Maybe it's worth it.

Not really. I go to jail. my income stops, they lose their home. Their dad is a jailbird. I could never get another decent job, so they would suffer even more.

I would think most employers woudn't be too worried about hiring someone who went to jail for beating their daughter's rapist. It's not the sort of thing likely to lead to additional crime.

Sure they would. The record says 'Assault occasioning Grievous Bodily Harm' not 'Beat his daughter's rapist'.

How would an employer come to know the circumstances of the assault? In the very unlikely event that they bothered to proceed to interview, why would they believe a convict's excuses for why he shouldn't have his crime taken into account?

Employers are generally looking for ANY reason not to hire a person - once they weed out the unqualified, they have to pick amongst the remaining qualified candidates, and that's not easy. Rejecting any candidates with prison time (or unexplained 'gaps' in their resume) is a no brainer.

Just maybe, if the guy was the only qualified applicant, maybe they might take a chance on employing him. Maybe.
 
I would think most employers woudn't be too worried about hiring someone who went to jail for beating their daughter's rapist. It's not the sort of thing likely to lead to additional crime.

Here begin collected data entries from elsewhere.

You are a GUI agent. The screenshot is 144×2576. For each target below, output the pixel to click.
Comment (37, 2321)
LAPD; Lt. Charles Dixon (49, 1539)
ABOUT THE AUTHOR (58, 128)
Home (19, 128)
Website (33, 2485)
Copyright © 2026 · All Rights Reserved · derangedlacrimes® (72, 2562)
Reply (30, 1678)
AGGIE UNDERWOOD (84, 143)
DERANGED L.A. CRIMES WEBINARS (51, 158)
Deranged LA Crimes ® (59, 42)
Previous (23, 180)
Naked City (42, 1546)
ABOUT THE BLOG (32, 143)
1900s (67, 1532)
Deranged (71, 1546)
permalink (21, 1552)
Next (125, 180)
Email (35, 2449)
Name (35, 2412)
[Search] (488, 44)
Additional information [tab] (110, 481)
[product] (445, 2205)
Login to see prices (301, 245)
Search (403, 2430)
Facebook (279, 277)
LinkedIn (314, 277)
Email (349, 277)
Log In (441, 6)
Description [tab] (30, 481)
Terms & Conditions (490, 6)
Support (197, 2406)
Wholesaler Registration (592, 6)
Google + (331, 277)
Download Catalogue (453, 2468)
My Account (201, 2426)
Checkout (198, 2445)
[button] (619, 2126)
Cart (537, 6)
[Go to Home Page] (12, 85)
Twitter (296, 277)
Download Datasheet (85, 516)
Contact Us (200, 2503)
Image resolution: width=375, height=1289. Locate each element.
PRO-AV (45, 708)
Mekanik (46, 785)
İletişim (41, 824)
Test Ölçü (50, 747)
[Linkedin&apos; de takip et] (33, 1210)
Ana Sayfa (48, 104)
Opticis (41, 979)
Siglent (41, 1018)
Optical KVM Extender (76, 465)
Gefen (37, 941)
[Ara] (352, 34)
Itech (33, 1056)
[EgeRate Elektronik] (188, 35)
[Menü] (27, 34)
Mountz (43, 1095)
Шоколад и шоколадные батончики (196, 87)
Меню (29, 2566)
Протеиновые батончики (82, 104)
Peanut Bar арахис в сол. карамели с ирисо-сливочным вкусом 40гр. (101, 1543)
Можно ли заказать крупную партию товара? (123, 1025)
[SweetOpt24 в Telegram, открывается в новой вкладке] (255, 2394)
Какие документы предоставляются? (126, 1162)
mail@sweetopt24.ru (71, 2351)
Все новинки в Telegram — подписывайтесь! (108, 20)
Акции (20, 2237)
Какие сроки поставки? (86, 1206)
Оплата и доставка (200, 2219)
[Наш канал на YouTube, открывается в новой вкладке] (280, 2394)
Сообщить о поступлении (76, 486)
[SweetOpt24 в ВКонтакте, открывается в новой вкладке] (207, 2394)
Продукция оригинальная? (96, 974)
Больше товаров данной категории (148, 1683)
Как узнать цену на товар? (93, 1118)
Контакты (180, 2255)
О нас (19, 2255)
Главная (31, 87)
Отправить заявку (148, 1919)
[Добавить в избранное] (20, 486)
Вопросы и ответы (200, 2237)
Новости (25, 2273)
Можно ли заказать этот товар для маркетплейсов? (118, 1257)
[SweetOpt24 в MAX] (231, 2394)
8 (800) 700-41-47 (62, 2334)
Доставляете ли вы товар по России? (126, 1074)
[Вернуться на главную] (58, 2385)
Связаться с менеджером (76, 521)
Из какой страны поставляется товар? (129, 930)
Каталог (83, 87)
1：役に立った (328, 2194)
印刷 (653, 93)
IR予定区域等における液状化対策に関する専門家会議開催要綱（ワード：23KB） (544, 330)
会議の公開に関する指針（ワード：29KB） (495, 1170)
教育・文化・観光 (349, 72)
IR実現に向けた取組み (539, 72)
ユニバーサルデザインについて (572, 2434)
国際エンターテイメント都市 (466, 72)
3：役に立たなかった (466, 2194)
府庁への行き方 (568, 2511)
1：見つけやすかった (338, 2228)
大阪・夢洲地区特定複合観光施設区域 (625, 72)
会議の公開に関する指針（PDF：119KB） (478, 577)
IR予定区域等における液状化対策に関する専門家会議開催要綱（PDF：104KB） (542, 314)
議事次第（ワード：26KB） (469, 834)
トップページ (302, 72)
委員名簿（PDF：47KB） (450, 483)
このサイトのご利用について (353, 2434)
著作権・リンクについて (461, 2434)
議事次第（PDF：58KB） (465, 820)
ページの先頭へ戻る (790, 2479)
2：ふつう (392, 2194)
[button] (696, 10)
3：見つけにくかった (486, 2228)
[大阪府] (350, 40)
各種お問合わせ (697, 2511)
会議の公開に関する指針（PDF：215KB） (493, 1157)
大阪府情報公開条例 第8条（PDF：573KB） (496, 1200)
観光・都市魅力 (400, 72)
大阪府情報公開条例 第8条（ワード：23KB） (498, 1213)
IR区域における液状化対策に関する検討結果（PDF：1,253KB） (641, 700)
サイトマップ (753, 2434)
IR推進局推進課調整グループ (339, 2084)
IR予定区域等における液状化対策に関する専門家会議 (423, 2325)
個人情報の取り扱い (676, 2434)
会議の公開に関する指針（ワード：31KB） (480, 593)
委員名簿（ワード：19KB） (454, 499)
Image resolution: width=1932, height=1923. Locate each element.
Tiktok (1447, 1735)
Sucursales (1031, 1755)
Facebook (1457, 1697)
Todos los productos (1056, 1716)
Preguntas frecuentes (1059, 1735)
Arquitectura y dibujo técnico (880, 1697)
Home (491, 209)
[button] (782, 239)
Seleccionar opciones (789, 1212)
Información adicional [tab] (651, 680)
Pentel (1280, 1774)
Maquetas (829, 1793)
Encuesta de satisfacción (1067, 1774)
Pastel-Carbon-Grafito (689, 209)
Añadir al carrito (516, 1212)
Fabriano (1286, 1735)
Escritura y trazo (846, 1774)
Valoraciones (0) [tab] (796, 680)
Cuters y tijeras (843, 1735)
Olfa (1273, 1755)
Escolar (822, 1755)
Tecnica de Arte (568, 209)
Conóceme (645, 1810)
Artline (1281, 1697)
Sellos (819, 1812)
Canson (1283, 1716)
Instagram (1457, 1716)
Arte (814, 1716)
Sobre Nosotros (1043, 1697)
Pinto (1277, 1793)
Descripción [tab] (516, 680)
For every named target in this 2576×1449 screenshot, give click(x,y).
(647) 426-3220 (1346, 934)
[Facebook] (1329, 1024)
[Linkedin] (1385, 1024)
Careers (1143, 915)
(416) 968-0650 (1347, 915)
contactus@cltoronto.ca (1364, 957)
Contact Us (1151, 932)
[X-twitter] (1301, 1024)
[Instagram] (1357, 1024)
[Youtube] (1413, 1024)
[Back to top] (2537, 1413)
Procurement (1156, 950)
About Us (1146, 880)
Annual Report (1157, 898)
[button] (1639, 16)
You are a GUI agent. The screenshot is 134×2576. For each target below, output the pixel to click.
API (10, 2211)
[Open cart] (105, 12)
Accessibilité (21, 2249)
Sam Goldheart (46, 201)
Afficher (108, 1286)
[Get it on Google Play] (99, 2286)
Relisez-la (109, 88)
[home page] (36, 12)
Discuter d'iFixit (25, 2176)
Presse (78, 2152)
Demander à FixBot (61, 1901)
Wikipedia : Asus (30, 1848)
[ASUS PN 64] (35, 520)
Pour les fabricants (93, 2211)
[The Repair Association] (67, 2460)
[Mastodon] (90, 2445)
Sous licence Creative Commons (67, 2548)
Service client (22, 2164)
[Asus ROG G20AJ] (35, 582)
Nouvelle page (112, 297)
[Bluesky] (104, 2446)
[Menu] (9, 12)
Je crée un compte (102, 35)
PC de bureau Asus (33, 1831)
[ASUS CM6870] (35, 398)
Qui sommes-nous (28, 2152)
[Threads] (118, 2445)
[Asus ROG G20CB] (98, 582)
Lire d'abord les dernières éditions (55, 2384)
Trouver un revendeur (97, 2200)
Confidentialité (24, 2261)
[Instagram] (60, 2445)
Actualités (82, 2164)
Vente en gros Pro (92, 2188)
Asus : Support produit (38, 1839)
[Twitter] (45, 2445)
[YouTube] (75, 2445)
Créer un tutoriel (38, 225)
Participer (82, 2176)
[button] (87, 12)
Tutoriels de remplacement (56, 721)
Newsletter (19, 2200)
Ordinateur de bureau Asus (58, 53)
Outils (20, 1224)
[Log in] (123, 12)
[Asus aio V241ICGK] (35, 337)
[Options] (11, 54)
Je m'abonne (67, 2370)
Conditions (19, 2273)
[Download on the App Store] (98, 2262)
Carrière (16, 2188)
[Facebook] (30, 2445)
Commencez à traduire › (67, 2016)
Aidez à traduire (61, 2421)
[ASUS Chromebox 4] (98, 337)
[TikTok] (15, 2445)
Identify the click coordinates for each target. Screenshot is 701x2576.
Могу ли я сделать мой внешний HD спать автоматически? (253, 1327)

Not so. I was on Hiring Committee for Google when I worked there, and have hired literally thousands of people over the years. Most companies use external background check agencies nowadays, and the criteria is binary:- if felony, don't even interview.
 
I would think most employers woudn't be too worried about hiring someone who went to jail for beating their daughter's rapist. It's not the sort of thing likely to lead to additional crime.

Not so. I was on Hiring Committee for Google when I worked there, and have hired literally thousands of people over the years. Most companies use external background check agencies nowadays, and the criteria is binary:- if felony, don't even interview.

Ya, if someone checks the "felony" box, they don't get far enough along in the interview process to have a background check done to find out what the nature of the felony is and they never talk to anyone to be able to explain the situation because all the interviewers are busy talking to people who didn't check that box.

The employers' level of worry about the nature of particular felonies doesn't become relevant if they never get into a position to decide whether or not to worry about it.
 
Not so. I was on Hiring Committee for Google when I worked there, and have hired literally thousands of people over the years. Most companies use external background check agencies nowadays, and the criteria is binary:- if felony, don't even interview.

Understandable. The company I work for is not so stringent. Our facilities are located quite close to a couple of prisons and we have employed all sorts of felons. We had a supervisor who was out on parole, she had been convicted of murdering her abusive husband. I met her in a meeting and she was very nice, I didn't know about her conviction until after I met her. We have a staff member who was convicted of a felony while employed here, they went to the big house for about nine months and was out on parole with an ankle bracelet monitor for another six months. We hired the person when they were released and in total they have been with the company about 20 years. In general, the felons are only employed for a short while, they tend to get hauled back to prison at some point. Obviously a different industry to Google but the work is low skill, manual labor type stuff and we just need bodies.

Edit: I just remembered we also have a staff member who is on the sex offenders register. I know that person reasonably well, can't say I am shocked.